Laura Toepfer has some ideas on how to use the recent publicity concerning the Episcopal Church to welcome newcomers.
The Curate’s Desk on what really matters:
It may sound nonsensical or naive but I truly think the most crucial task for the Church is not growth, justice, discipleship, survival, nor restructuring. The most crucial task facing the Church is worship. We must strive anew for a way of being the Body together. The world’s, and the Church’s, desperate need now is for that expanded awareness of the presence of God – the enlarging of the Eucharistic action to encompass relationships that desperately need healing, hearts that are broken, hopes that are shattered, memories that are fraught with pain, and even nations that seem lost.
Frederick Schmidt: “Why Convention 2012 doesn’t matter:” “It’s the ecclesiology.”

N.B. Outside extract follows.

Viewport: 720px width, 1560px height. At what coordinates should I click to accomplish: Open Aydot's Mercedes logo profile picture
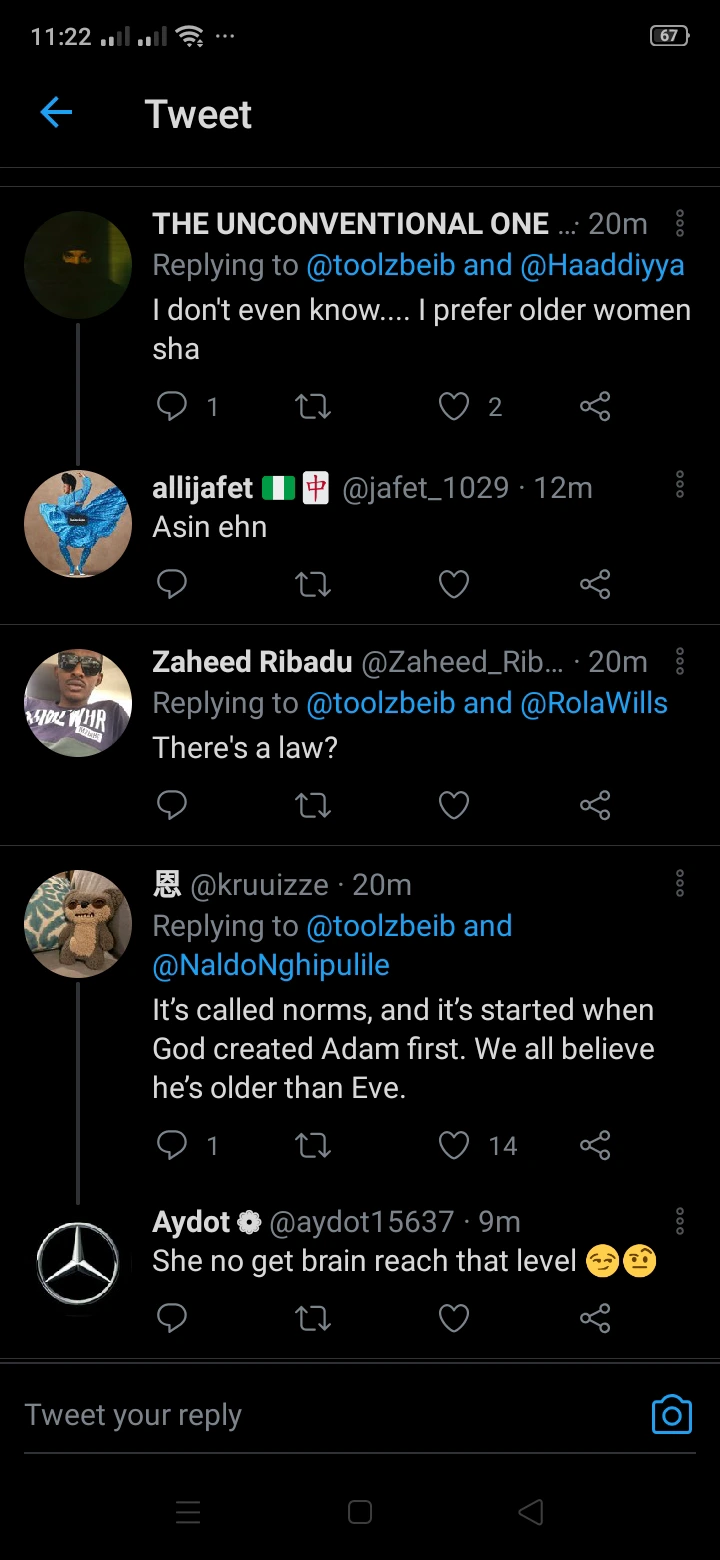click(x=78, y=1263)
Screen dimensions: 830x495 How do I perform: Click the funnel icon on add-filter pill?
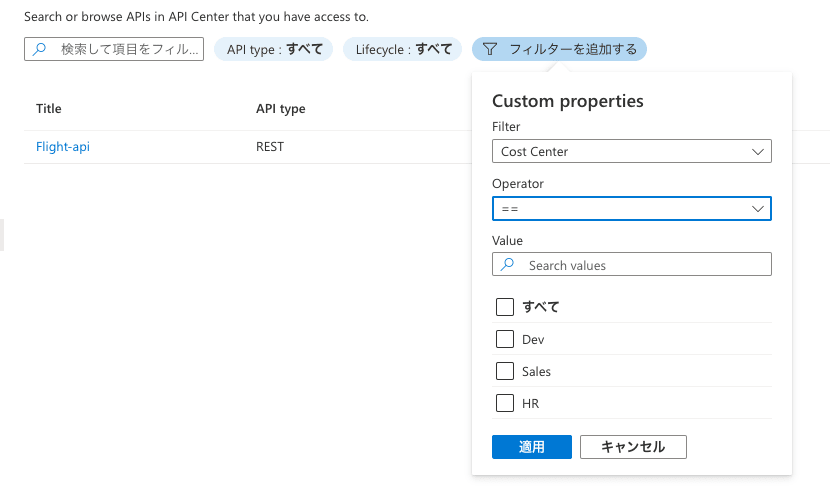click(x=490, y=49)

A rather different perspective on General Convention. From Nick Knisely, who’s been a deputy since 2003, was elected Bishop of Rhode Island this spring, and moved from his seat in the House of Deputies to the House of Bishops:
A number of people asked me about the differences between the House of Bishops and of Deputies. There are two strong impressions. One is that the people in the House of Bishops know that they will be coming back to the next convention. Unlike the deputies who are re-elected each triennium, the bishops are members of their House for the rest of their life. That automatically gives a different rhythm to the conversation. The bishops all know each other, they respect each other even when they disagree and they take collegiality very seriously. One of the bishops mentioned to me that he thought the particular charism of the office of bishop was “unity”. It took me a while to agree with that, but having watched the House of Bishops stress the importance of their communal life which is meant to serve as an icon to the rest of the Episcopal Church, I eventually came to understood his point.